Poor infrastructure 'is costing the UK billions'
By Richard Johnstone | 14 May 2013
The UK economy would be boosted by as much as £100bn a year if the country’s transport and energy infrastructure matched standards in Europe, the Centre for Economics and Business Research said today.
Substandard infrastructure cost the economy £78bn every year between 2000 and 2010, the analysts said. They estimated that improvements could be worth an additional 5% of gross domestic product or £100bn a year by 2026.
The report was undertaken on behalf of the Civil Engineering Contractors Association, which used the results to urge the government to back a new ten-point plan to boost construction.
Ahead of the Spending Review on June 26, the association said ministers should create an independent body to identify ‘strategic’ infrastructure developments needed to meet future challenges.
It also called on Chancellor George Osborne to set minimum thresholds for new infrastructure construction activity. It should never fall below 0.8% of GDP and should be set at or above 1% of GDP over the next five years, to close the infrastructure gap between the UK and countries like Switzerland and the Netherlands.
The CECA also urged ministers to launch a national programme of ‘intensive improvements’ to local roads, which could be paid for by councils' prudential borrowing powers.
A proposal for the Public Works Loan Board to offer a reduced interest rate should also be extended.
CEBR economist and report author Daniel Solomon said the UK had 'paid a high price for having infrastructure which has fallen short of our competitors’.

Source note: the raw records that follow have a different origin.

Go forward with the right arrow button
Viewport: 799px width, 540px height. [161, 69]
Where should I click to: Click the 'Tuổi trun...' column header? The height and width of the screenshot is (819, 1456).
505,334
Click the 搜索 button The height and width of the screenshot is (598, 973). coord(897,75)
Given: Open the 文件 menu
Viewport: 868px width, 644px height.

He added: ‘We estimate GDP might have been about 5% higher over the past decade if the UK’s infrastructure quality had been in line with countries like Switzerland and the Netherlands.
‘This research has shown that improving UK infrastructure quality could help us to catch up with some of the world’s most competitive countries, giving UK businesses the connectivity they need to add real value to the economy.’
CECA director of external affairs Alasdair Reisner said it was ‘not acceptable to pass our infrastructure deficit on to the next generation’.
He added: ‘We must act now to address this problem, ensuring that construction activity aimed at improving our transport and utility networks never again falls below the 0.8% of GDP threshold at which serious detrimental impacts are felt by the economy.’